Lada Surplus Besar, Mengapa Indonesia Masih Impor?

Bisnis.com,02 Mei 2014, 20:49 WIB
Penulis: Wike Dita Herlinda
Indonesia impor lada saat produksi dalam negeri surplus/Antara

Bisnis.com, JAKARTA - Di tengah proyeksi Indonesia akan mengalami kelebihan  lada dalam tahun-tahun mendatang dan  produksi lada tahun lalu jauh melampaui angka konsumsi nasional, Indonesia mengimpor komoditas bercita rasa pedas tersebut dalam jumlah tidak sedikit.

Dari data BPS yang dihimpun Bisnis, pada Januari-Februari tahun ini saja, Indonesia mendatangkan 114,19 ton lada bernilai setara dengan US$945.233. Lada terbanyak didatangkan dari Malaysia sejumlah 105 ton (US$850.379).

Lada lainnya didatangkan dari Belanda sejumlah 2,7 ton (US$34.973), AS 3,78 ton (US$24.749), Vietnam 1,27 ton (US$15.799), China 416kg  (US$7.618), dan negara lain-lain 1,01 ton (US$11.715).

Permasalahannya adalah, meski Indonesia merupakan produsen lada terbesar kedua di dunia dan memasok 20% kebutuhan lada global, laju produksi lada RI tidak sepesat pertumbuhan permintaan lada dunia yang menyentuh antara 5%-7% per tahun.

Wamen Perdagangan Bayu Krisnamurthi berpendapat apabila produktivitas lada di Indonesia tak kunjung dipacu, negara ini akan kesulitan mengikuti pertumbuhan permintaan dunia. Apalagi 80% dari produksi lada nasional dipergunakan untuk keperluan ekspor. Akibatnya, lama-kelamaan Indonesia akan tersingkir sebagai negara dari percaturan perdagangan lada internasional.

Dewan Rempah Indonesia Bidang Advokasi dan Standardisasi Sofiati Mukadi berpendapat lambatnya produktivitas lada RI dipicu oleh kurangnya pembekalan yang diberikan pemerintah kepada petani, sebagaimana telah dilakoni oleh Vietnam.

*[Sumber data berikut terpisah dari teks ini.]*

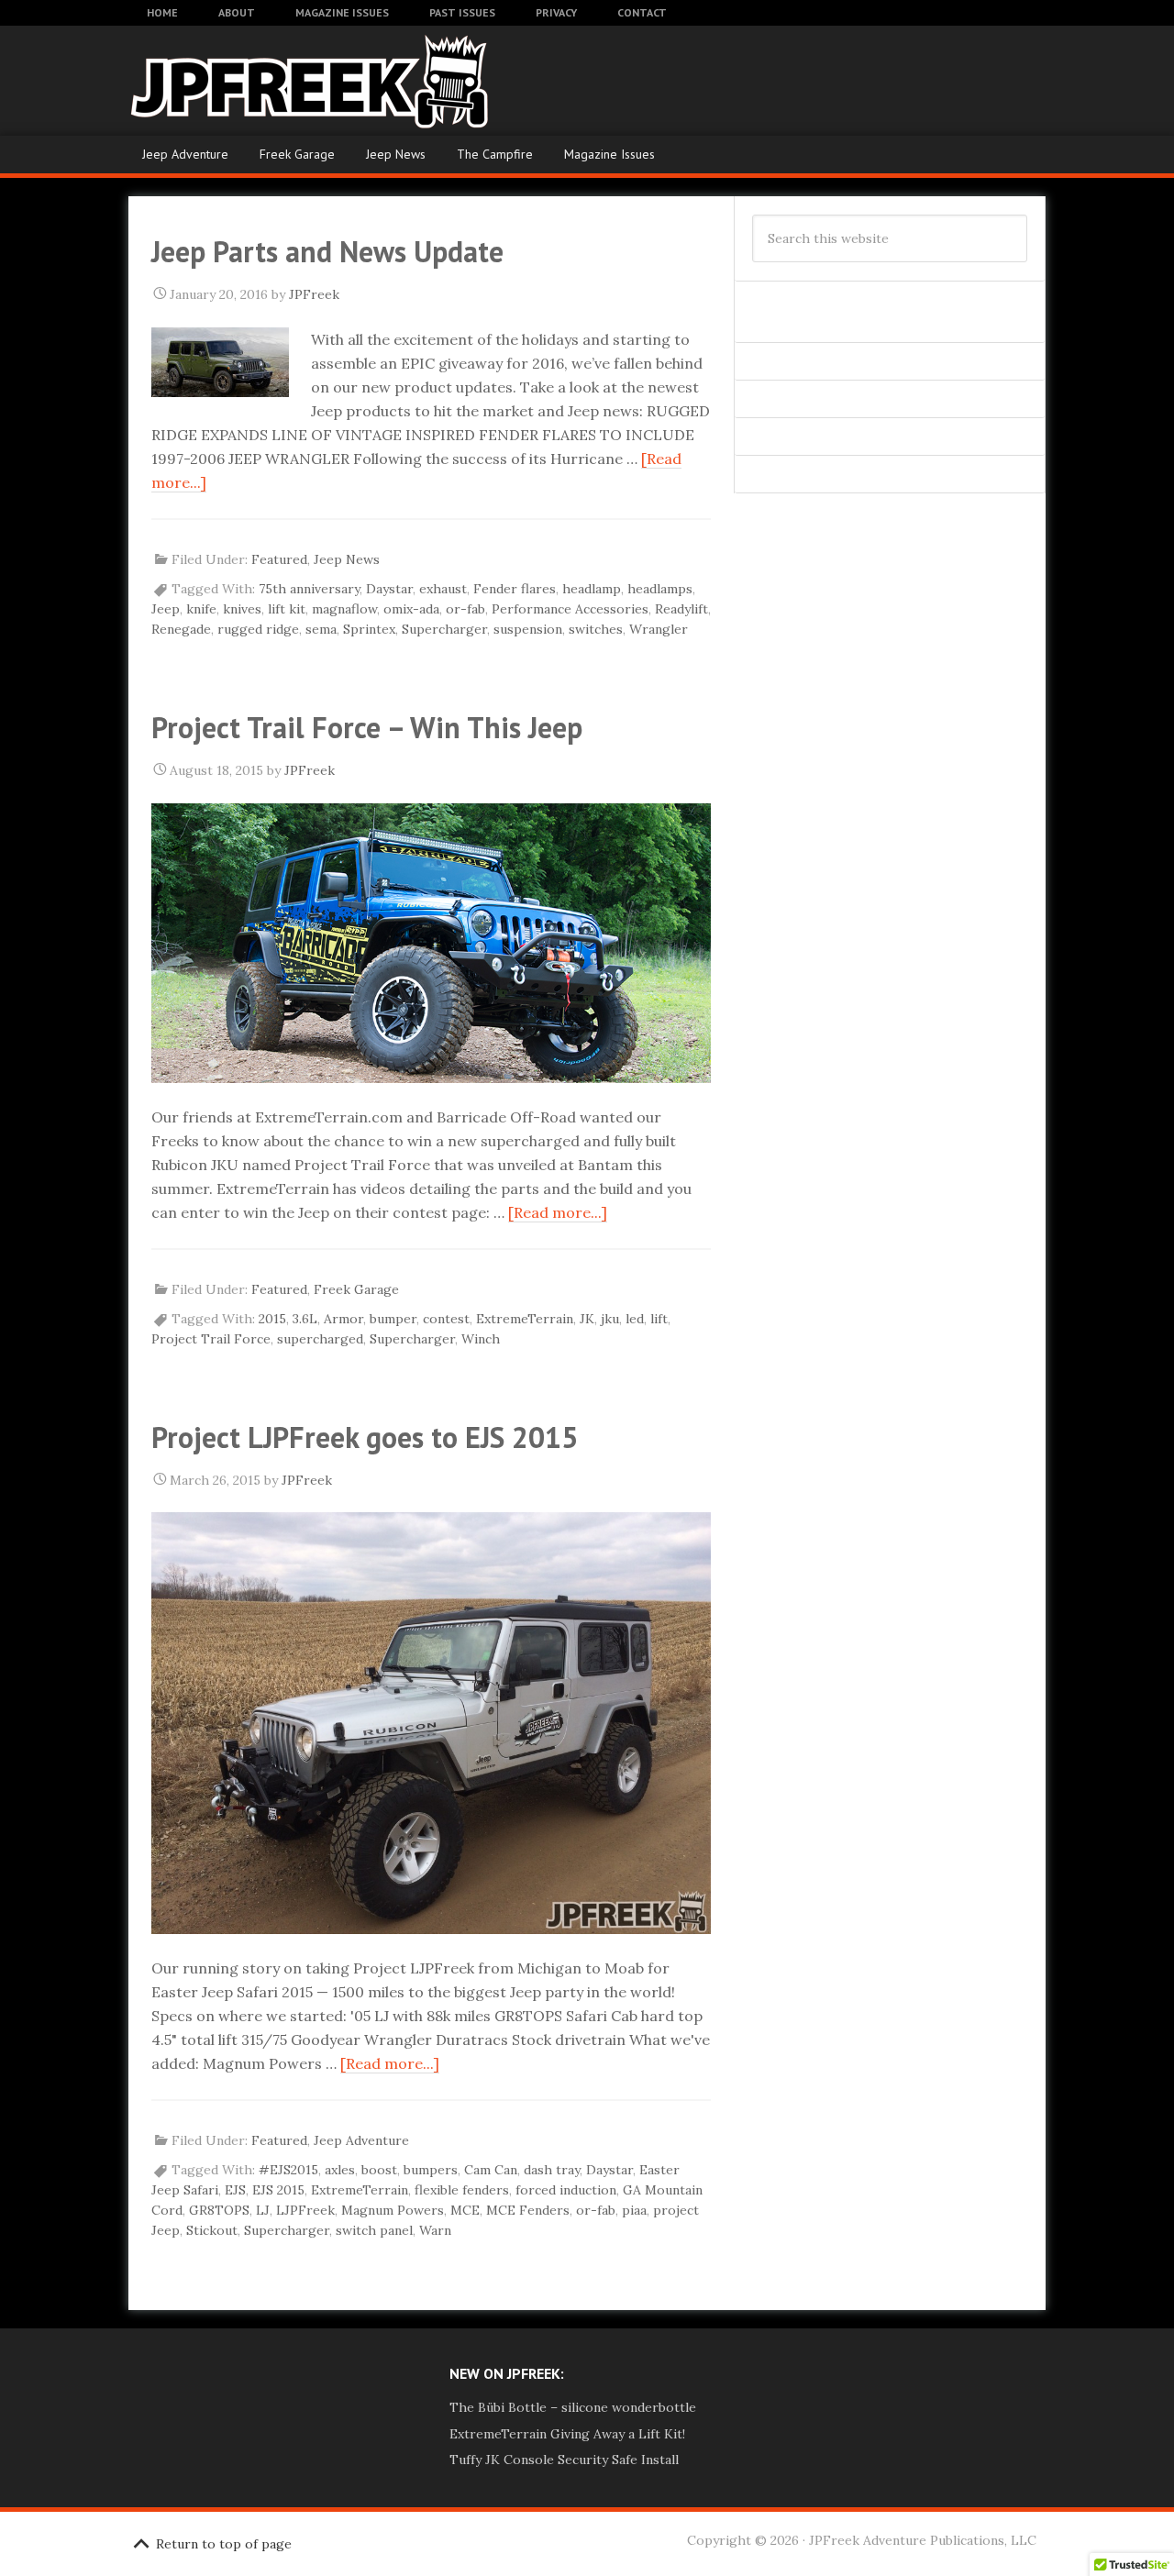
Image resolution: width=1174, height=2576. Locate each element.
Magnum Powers (392, 2210)
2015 (272, 1318)
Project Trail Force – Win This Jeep (366, 727)
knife (201, 609)
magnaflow (344, 609)
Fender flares (514, 588)
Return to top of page (224, 2544)
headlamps (659, 588)
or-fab (465, 609)
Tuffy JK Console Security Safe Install (564, 2459)
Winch (480, 1339)
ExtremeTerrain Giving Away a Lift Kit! (567, 2434)
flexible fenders (462, 2190)
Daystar (389, 588)
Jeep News (396, 154)
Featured (279, 559)
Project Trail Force (211, 1339)
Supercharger (444, 629)
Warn (435, 2230)
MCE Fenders (528, 2210)
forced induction (565, 2190)
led (635, 1318)
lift (659, 1318)
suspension (527, 629)
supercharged (320, 1339)
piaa (634, 2210)
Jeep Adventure (185, 154)
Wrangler (658, 629)
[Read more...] (557, 1212)
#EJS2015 (288, 2169)
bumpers (431, 2169)
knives (242, 609)
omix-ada (411, 609)
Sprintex (369, 629)
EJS (235, 2190)
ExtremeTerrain (524, 1318)
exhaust (443, 588)
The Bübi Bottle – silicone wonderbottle (572, 2407)
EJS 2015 (278, 2190)
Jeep (165, 609)
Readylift (681, 609)
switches (596, 629)
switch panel (374, 2230)
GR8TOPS (219, 2210)
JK (587, 1318)
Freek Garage (297, 154)
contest (446, 1318)
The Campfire (495, 154)
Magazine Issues (609, 154)
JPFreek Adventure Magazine (275, 81)
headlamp (591, 588)
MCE (465, 2210)
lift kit (286, 609)
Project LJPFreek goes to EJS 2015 (364, 1437)
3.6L (305, 1318)
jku (610, 1318)
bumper (393, 1318)
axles (340, 2169)
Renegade (181, 629)
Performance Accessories (570, 609)
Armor (343, 1318)
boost (379, 2169)
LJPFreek (305, 2210)
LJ (263, 2210)
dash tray (552, 2169)
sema (321, 629)
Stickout (212, 2230)
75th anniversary (309, 588)
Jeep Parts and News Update (327, 251)
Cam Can (490, 2169)
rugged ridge (258, 629)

Untuk itu, lanjut Sofiati, Indonesia perlu memiliki program berkelanjutan untuk pelatihan petani. Selain itu, kementerian-kementerian teknis sebaiknya mensinergiskan program pelatihan yang mereka adakan. "Selama ini masih terpisah-pisah."

“Di Indonesia ini, pembangunan ekonominya dulu yang diperkuat, sehingga pembagian kuenya tidak merata sampai ke tingkat bawah,” lanjutnya, sebelum menambahkan bahwa selama ini petani berada pada kelas terbawah dalam perataan kesejahteraan.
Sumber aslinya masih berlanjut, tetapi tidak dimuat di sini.